任务说明:
能否把从含有“The image size is (611, 700).”的那一行起、到含有“pyautogui.click(x=792, y=68)”的那一行为止（两行都包括在内）的记录转换成两列 CSV？列名用“文本”和“答案”，每条记录占一行，两项内容各放进一个带引号的字段，字段里的换行都换成空格，只处理这几行。
+ + + +
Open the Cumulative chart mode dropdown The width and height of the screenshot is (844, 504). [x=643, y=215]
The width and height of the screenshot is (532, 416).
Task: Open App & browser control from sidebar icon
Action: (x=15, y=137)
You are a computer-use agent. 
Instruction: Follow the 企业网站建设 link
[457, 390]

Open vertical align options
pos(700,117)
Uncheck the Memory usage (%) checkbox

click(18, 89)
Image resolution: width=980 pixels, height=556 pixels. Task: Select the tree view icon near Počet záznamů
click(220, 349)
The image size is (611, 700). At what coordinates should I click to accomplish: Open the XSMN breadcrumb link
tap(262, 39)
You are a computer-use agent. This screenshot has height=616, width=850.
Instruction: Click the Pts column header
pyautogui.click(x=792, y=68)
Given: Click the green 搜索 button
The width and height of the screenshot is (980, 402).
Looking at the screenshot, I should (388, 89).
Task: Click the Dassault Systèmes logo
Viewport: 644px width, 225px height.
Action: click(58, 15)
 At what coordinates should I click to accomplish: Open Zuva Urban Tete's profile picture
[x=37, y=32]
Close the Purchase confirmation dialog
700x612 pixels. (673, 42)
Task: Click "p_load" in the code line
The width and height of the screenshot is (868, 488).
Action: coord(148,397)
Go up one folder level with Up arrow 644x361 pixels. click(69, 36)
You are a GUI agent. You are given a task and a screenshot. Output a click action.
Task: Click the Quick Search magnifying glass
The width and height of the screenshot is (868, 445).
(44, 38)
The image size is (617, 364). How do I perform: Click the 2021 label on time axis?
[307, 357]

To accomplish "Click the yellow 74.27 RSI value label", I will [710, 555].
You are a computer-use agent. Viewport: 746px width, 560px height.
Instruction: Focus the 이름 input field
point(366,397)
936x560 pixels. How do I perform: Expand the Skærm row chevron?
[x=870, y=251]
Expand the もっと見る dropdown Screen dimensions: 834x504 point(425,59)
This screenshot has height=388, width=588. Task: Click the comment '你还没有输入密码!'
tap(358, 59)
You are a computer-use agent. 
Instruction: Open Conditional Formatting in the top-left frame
+ + + +
参考答案:
文本,答案
"The image size is (611, 700). At what coordinates should I click to accomplish: Open the XSMN breadcrumb link","tap(262, 39)"
"You are a computer-use agent. This screenshot has height=616, width=850. Instruction: Click the Pts column header","pyautogui.click(x=792, y=68)"